Certainly Tolland killed me...
And yet the searing pain in Delta-Three’s right foot told him he was very much alive. Slowly it came back. On hearing the explosion of the Crestliner, Tolland had let out a cry of anguished rage for his lost friend. Then, turning his ravaged eyes to Delta-Three, Tolland had arched as if preparing to ram the rod through Delta-Three’s throat. But as he did, he seemed to hesitate, as if his own morality were holding him back. With brutal frustration and fury, Tolland yanked the rod away and drove his boot down on Delta-Three’s tattered foot.
The last thing Delta-Three remembered was vomiting in agony as his whole world drifted into a black delirium. Now he was coming to, with no idea how long he had been unconscious. He could feel his arms tied behind his back in a knot so tight it could only have been tied by a sailor. His legs were also bound, bent behind him and tied to his wrists, leaving him in an immobilized backward arch. He tried to call out, but no sound came. His mouth was stuffed with something.
Delta-Three could not imagine what was going on. It was then he felt the cool breeze and saw the bright lights. He realized he was up on the Goya ’s main deck.
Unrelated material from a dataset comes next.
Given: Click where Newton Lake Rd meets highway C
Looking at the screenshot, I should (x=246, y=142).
He twisted to look for help and was met by a frightful sight, his own reflection—bulbous and misshapen in the reflective Plexiglas bubble of the Goya ’s deepwater submersible. The sub hung right in front of him, and Delta-Three realized he was lying on a giant trapdoor in the deck. This was not nearly as unsettling as the most obvious question.
If I’m on deck... then where is Delta-Two?
* * *
Delta-Two had grown uneasy.
Despite his partner’s CrypTalk transmission claiming he was fine, the single gunshot had not been that of a machine gun. Obviously, Tolland or Rachel Sexton had fired a weapon. Delta-Two moved over to peer down the ramp where his partner had descended, and he saw blood.